After watching this video for the first time I felt an intense anxiety.
I began to dissect parts of my own life and I could see how the things that I have experienced, directly and indirectly, have affected my relationship to trauma, history and my own blackness.
I reflected on the trauma of family members who lived through the Civil Rights Era and the injustices they endured just to keep their children fed, while teaching them how to survive, hoping their blackness wouldn’t offend white people too much.
It’s funny how things change, but more so how they don’t.
I reflected on the prejudices I held as a child against my darker skinned family members because of the subliminal “white is right” media I was absorbing.
The haunting moments I involuntarily re-live in my mind are the things that keep me up at night when I cannot find peace in the world I currently live in.
These things are forever with me, but being born and raised in Miami and only ever living in another state when it came time for college, I realized that I had a different relationship to my blackness because my city did not have the intense racial history of the rest of the Northeast and the rest of the South.
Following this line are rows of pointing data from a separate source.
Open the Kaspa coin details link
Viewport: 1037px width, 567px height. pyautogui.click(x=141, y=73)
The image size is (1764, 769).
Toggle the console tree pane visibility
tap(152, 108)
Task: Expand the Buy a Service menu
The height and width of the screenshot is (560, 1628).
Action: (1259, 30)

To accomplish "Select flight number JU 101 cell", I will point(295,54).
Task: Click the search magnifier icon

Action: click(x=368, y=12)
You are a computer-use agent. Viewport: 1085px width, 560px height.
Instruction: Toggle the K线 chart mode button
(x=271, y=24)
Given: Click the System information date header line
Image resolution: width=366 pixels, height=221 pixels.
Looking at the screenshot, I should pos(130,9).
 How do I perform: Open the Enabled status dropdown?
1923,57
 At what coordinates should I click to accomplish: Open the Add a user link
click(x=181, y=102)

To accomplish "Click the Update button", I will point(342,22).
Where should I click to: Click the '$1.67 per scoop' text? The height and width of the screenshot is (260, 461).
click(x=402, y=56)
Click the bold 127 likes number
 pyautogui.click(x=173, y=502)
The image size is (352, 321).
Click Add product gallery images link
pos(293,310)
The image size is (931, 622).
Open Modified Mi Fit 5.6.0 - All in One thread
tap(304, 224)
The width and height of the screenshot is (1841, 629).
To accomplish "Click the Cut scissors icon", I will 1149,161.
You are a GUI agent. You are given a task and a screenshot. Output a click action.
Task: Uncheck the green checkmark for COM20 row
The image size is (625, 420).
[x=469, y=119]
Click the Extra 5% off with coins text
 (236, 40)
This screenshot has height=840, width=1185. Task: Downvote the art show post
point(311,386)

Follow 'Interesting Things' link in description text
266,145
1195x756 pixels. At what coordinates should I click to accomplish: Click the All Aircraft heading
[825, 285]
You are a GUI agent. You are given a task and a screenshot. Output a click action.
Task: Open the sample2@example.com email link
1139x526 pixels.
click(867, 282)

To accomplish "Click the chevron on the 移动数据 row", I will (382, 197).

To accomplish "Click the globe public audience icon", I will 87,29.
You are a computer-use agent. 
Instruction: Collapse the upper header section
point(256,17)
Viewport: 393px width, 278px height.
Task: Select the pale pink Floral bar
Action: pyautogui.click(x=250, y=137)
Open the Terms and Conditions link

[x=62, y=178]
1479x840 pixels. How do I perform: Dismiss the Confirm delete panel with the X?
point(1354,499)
Miami is a relatively young city compared to Baltimore or any other city that played an important role in the forming of our nation and offers a different perspective.
All my life I have had positive, male and female black role models telling me that their was no limit to my greatness. Whatever familiar struggles we experienced I am blessed to be able to say they were just financial. Whatever I lacked in material I gained from the love, respect and pride of my family. This is a feeling a lot of people share, but also a feeling that many may not.
This lecture made me reflect on some of the examples of parenting that I see around me and how depressed it makes me feel to see and hear these generational traumas being passed down. Watching a three-year-old little black boy cry because he fell and seeing his mother damn near yanks his arm out the socket, screaming “Don’t be a little bitch!”... In an instant I could imagine all the damage just that one sentence might have done, subliminally damaging a young child’s relationship to maternal love and the necessary human expression of tears.
We hold on to so much more than we know. Hearing the people in the street communicate with each other by yelling and screaming at one another for the simplest things or witnessing the angry, misdirected and unnecessary outburst of my neighbor telling his four-year-old son he would “punch him in the fucking face,” if he didn’t hurry up. It hurts me to know that this was probably not the first time this form of communication was used.
In the end, this is global issue. The instances of trauma that we pass on are related to the collective suffering we have all been survivors of while unknowingly contributing to. But by knowing of interwoven histories we can begin to do better for ourselves and others.